Honestly, the more I think about this, the more I think that the complexity it involves doesn't pull its weight.

I'm fairly neutral on this.

First, we either have to deal with the semantic confusion of isa<T0, T1, T2, ...> or the readability burden of inventing and using a somewhat terrible name like isa_anyof

For a non-native speaker, I still don't understand why the correct form isn't is_anyof ( "is any of")? You may explain this to me tonight :)

or the technical complexity of magical tag templates that are *unqualified* and jammed in here for isa<anyof<...>>. Note that we have llvm::any_of already and it is very different! =[ None of these are insurmountable issues, but they add cost to this abstraction.

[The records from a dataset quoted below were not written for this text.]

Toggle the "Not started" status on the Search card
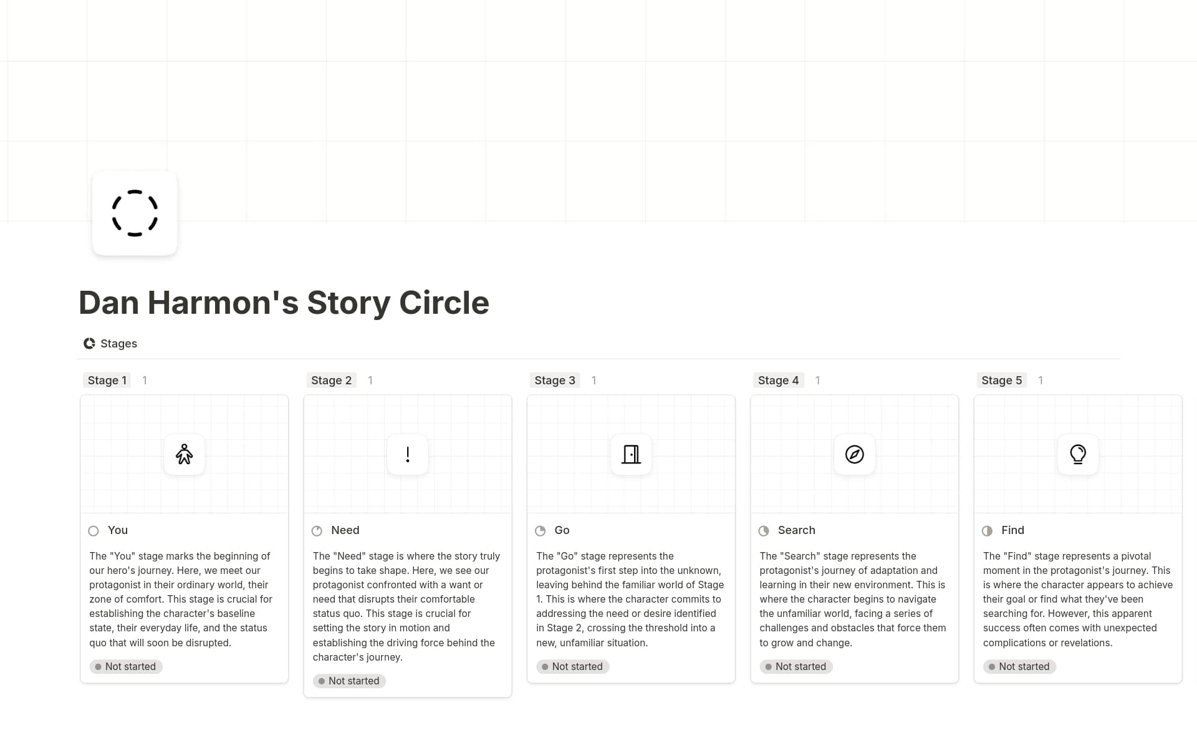Viewport: 1197px width, 748px height. pos(796,666)
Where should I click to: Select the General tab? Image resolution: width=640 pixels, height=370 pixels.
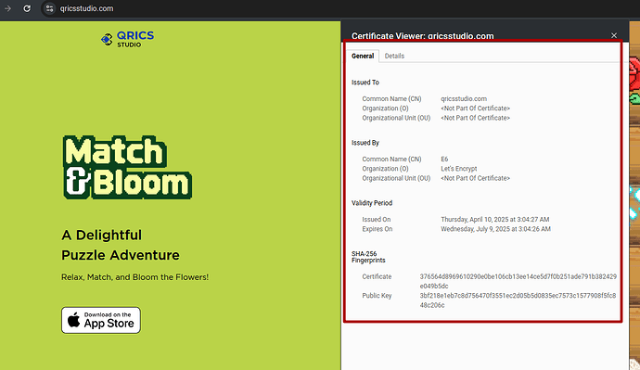(363, 56)
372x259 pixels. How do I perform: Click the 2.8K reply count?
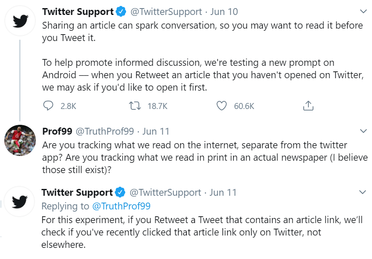tap(68, 106)
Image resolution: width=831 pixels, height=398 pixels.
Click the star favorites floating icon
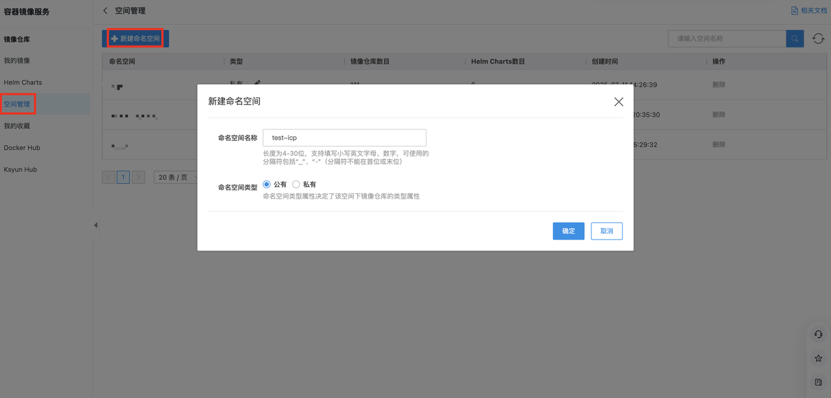point(818,358)
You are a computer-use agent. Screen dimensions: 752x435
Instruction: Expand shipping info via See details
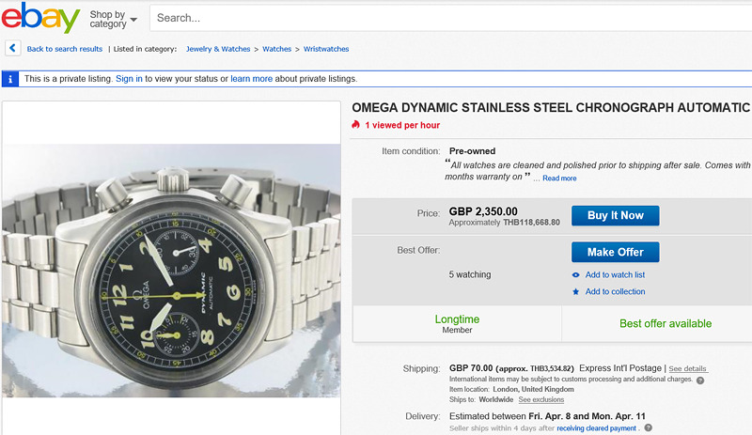(687, 368)
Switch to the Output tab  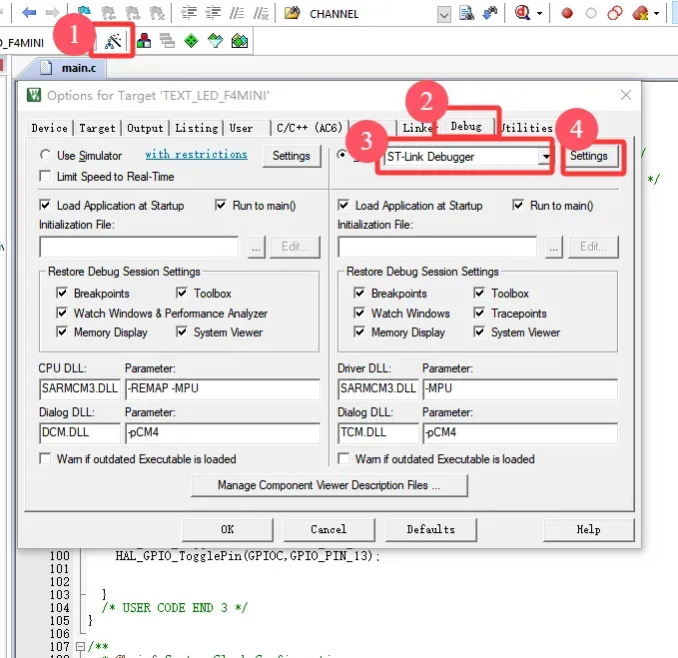pyautogui.click(x=145, y=128)
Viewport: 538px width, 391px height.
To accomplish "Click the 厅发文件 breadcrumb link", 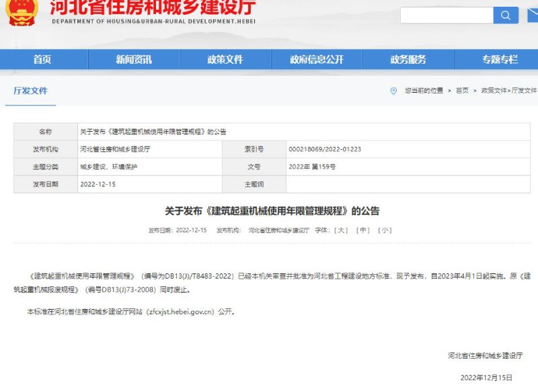I will tap(525, 91).
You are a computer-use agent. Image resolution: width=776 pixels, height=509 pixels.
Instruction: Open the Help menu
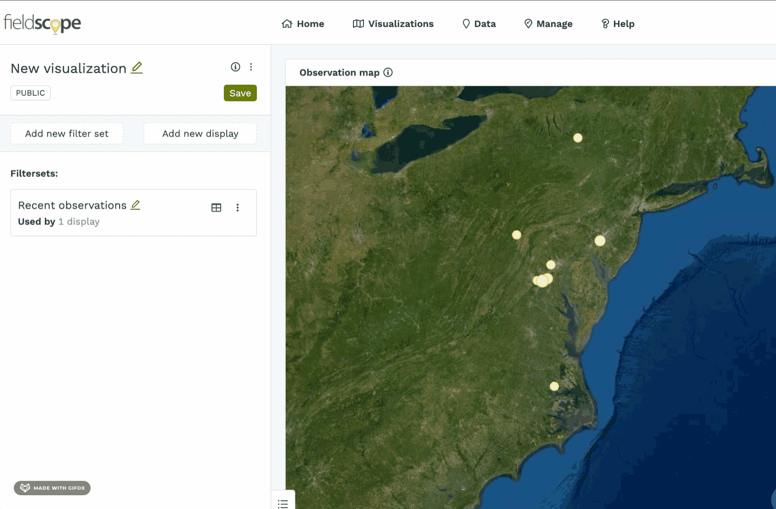(618, 24)
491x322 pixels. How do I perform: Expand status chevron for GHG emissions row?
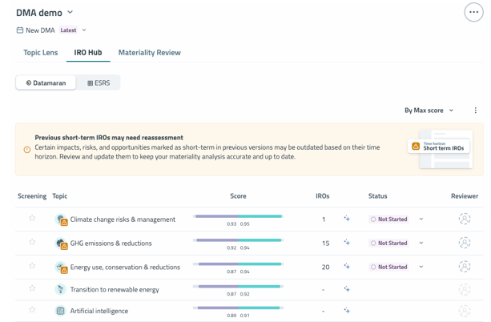[421, 243]
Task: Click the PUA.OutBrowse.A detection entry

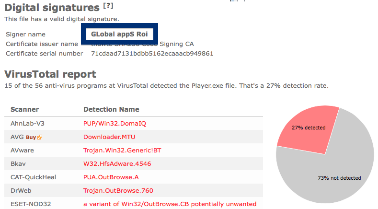Action: [x=111, y=177]
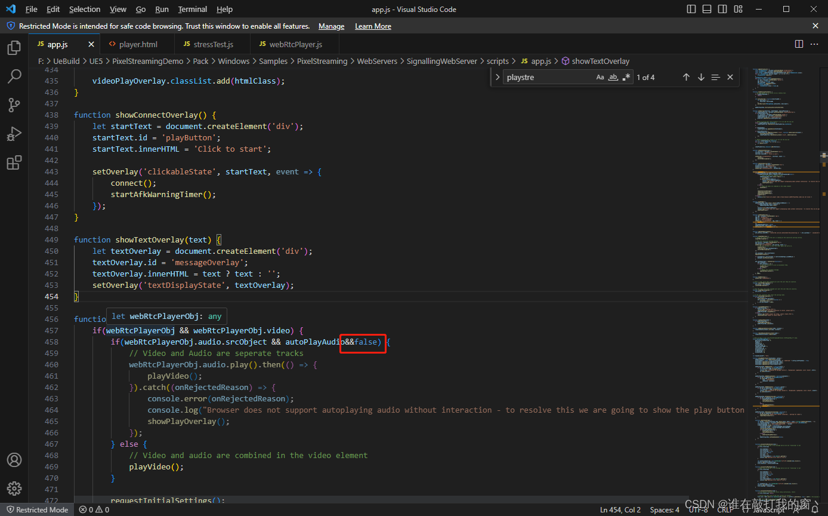The image size is (828, 516).
Task: Switch to the webRtcPlayer.js tab
Action: coord(295,44)

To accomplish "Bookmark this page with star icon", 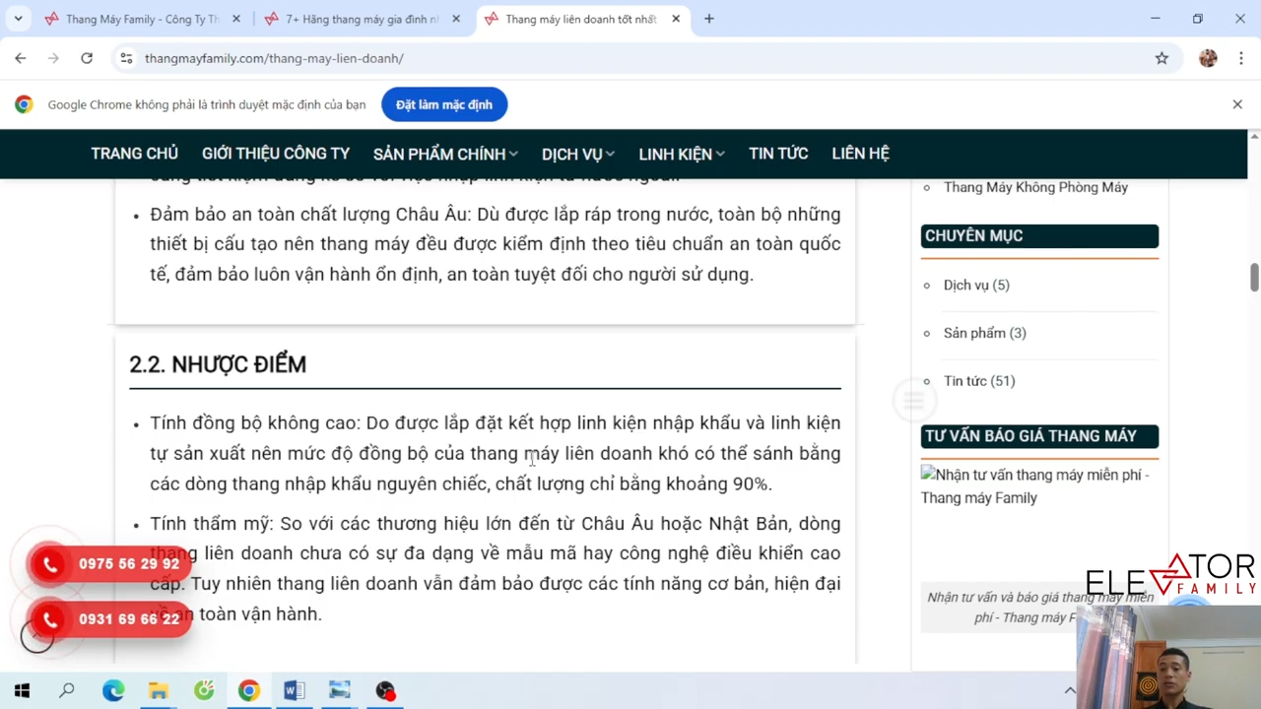I will click(x=1161, y=58).
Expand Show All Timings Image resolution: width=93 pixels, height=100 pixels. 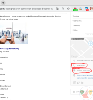(89, 34)
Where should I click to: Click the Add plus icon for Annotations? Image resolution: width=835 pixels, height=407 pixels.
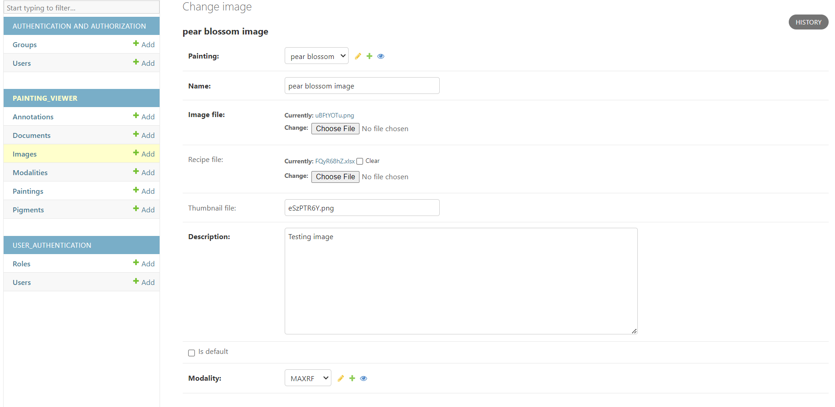[x=136, y=116]

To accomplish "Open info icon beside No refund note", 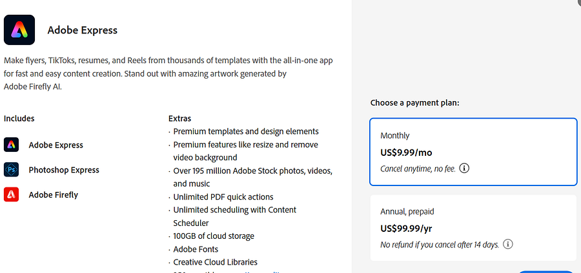I will (508, 244).
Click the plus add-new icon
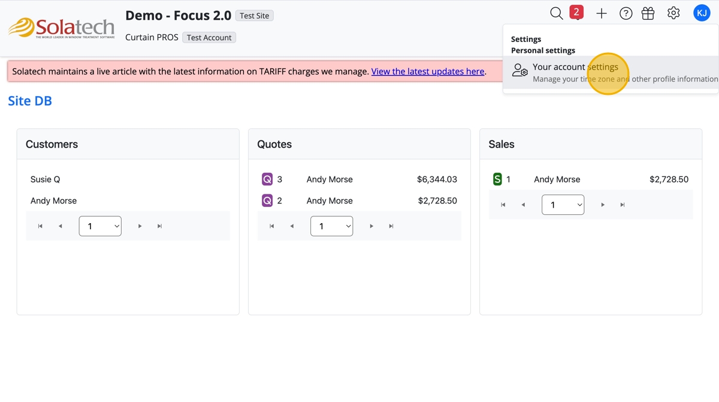The width and height of the screenshot is (719, 402). coord(601,13)
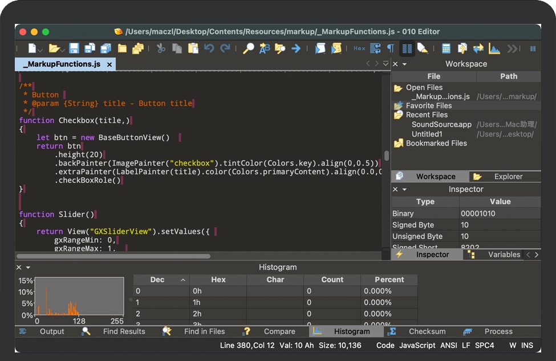Click the Replace A-B toolbar icon
556x361 pixels.
[265, 48]
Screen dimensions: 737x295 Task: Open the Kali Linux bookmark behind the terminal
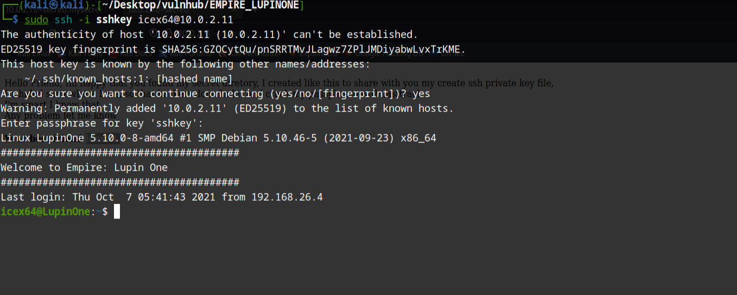pyautogui.click(x=33, y=54)
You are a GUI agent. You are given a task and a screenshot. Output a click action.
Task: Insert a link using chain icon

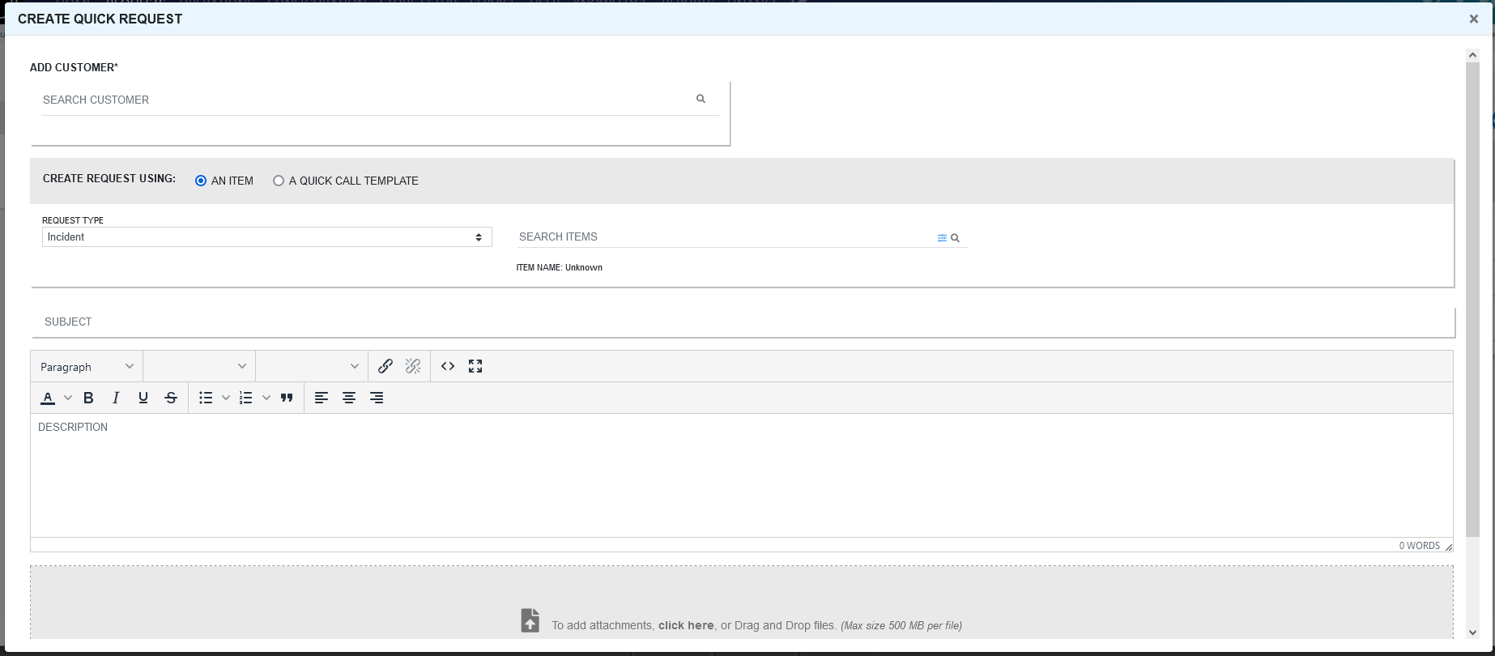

I thought exactly about these after the last update!

Second, the benefit is relatively small. Until the list of types is loooooong, isa<T0> || isa<T1> || isa<T2> really doesn't seem that bad. It's a bit more characters to type, but it neatly solves any and all of the semantic / syntactic ambiguity with zero complex implementation. Kinda nice.

Well I can't refrain but remembering all the people that didn't want to use the STL algorithm and write raw for loop using this same argument.
What's missing is that "any_of" express clearly the intent and is a lot easier to parse for a human. As Serge mentioned in his last example, DRY can be annoying to attain without such construct.

But even worse, when these lists *do* get long, using isa, even with the new tool, is usually *the wrong approach*. People should instead be writing a proper switch over whatever data field is available rather than a series of tests. Once that series is long, I worry will not be reliable.

Reliable on which aspect? Optimization?

And we have historically seen places where isa and dyn_cast did show up on the profile.

I see the positive aspect of it: more opportunities to improve compiler optimizations ;)
Driving syntactic changes because of optimizer failure makes me sad...

So three options:

  1. We give up with this idea
  2. We introduce the `isa<anyof<>>` syntax
  3. We introduce the `is_anyof<>` syntax

I leave the choice to the reviewers, here is my preference : 3 > 2 > 1

@mehdi_amini so what's the status? No consensus /reaction :-/

I'm fine either way with this patch, and @chandlerc didn't answer my last comment.

@chandlerc any thoughts on @mehdi_amini ? i also think that the `is_anyof<T0,...>` construct raises the abstraction without any gory implementation detail.

According to @chandlerc tehre is not much benefit in this idiom, closing the patch.